Thursday, June 4, 2009

A Baby Day

Some days are Baby Days. Others are I-hate-being-pregnant-I'm-so-sick-and-tired-of-being-sick-and-tired-all-the-time days.

And while I am both sick and tired, today, it seems, is a Baby Day. My head is all things Baby. Look at that baby on the subway falling asleep! Look online--ooh, bottles that mimic nipples! Look on Glarkware for funny baby clothes! Look intently at belly in the mirror in the bathroom searching for evidence of baby, and desperately hope nobody opens the door to see you....

Yeah, see, the trouble with Baby Days is you have all this excess baby energy, and nowhere for it to go. (Besides placenta-building, I guess). I am an active, fix it-type person. This relatively passive baby-creation is kind of hard on me sometimes.

So I did what I do when I can't think what to do for somebody--I made my baby a mix.

I got, as usual, a little carried away. The intention, at the beginning, was to find some cool songs that I should really learn all the (actual) words to, so I can sing them to Roo. I fixated on Iron & Wine's Flightless Bird, American Mouth, and for cheerier moments, Feist's 1234.

But somehow I have many more songs on here.

I have The Rising, and The Wrestler, because Roo can't be without Springsteen--I mean really. And there are nothing like songs about one-armed and one-legged men to soothe babies. And I did manage to find a British Sea Power song that probably wouldn't necessarily wake the baby; Like A Honeycomb sounds sweet and gentle, right? It doesn't matter that it's about beheaded lovers and separated bones.

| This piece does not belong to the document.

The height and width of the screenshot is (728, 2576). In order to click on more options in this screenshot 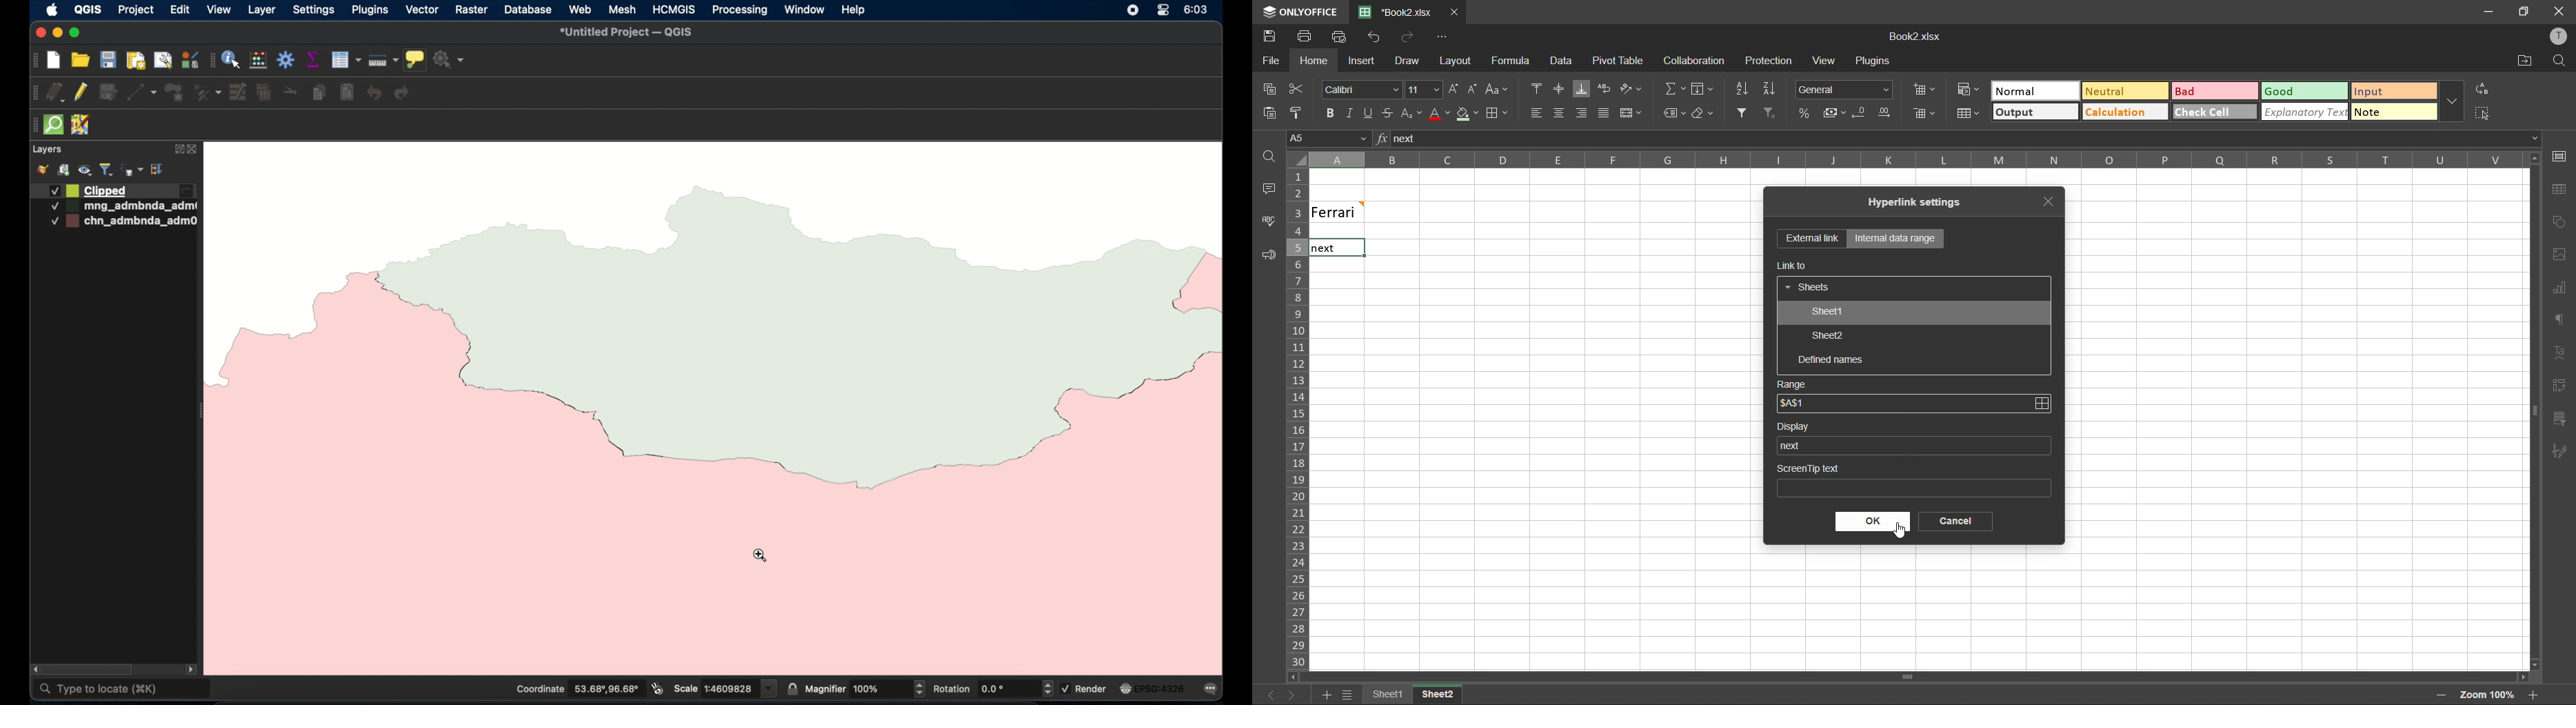, I will do `click(2455, 101)`.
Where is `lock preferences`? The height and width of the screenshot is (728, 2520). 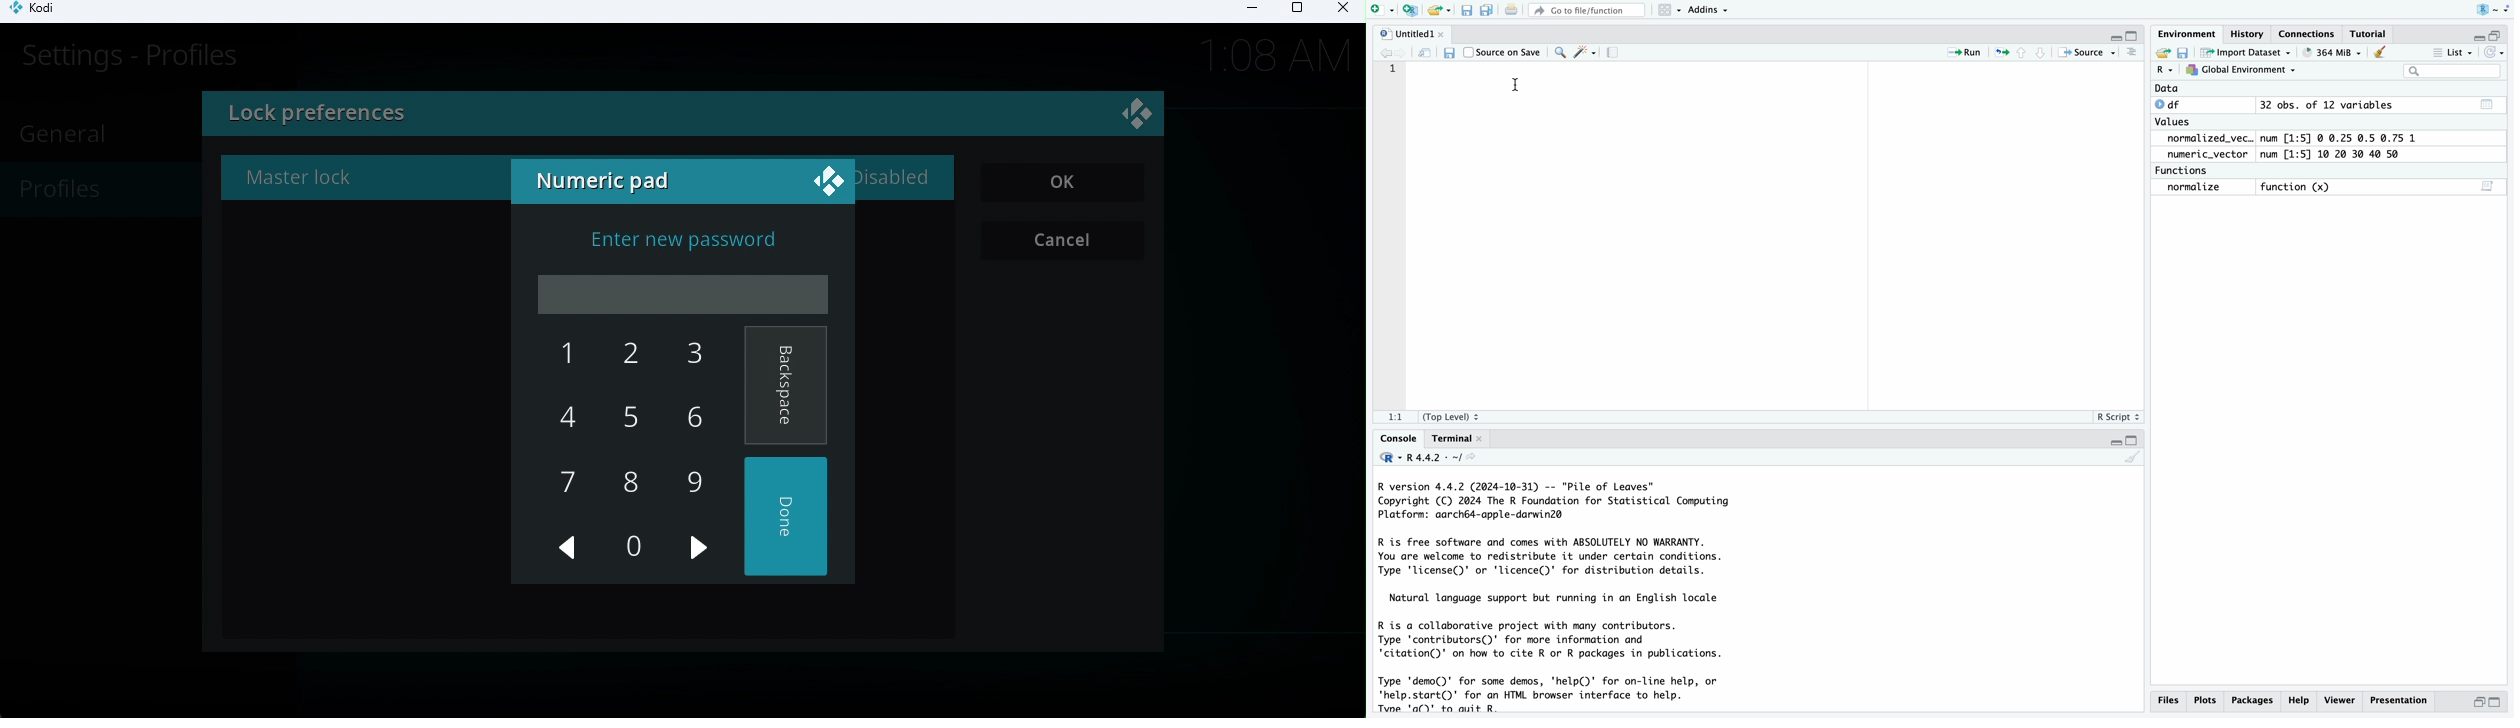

I have Bon Iver's Beach Baby because dammit, that's what I plan to have. And Finley Quaye's Even After All because it sounds like he's singing underwater--that ought to mimic being in the womb. And The Supremes' Baby Love because I find myself singing it, but I know it from back when I was did a Supremes Medley thing in high school, so I keep switching into You Can't Hurry Love without meaning to.

I put some Tom Waits and (gentle) Mark Lanegan on there, because their voices are both pitched much lower than either Dave or I can manage (I swear, Mark Lanegan is pitched lower than I can even hear), and Quiet Heart by The Go-Betweens because I'm an optimistic person.

And, um, lots more.

I recognize that this mix will totally be soothing to ME, and really do nothing at all for the baby. But somehow I still feel like I accomplished something. Maybe another neuron or skin cell or something grew while I was scanning through my iPod. Whatever.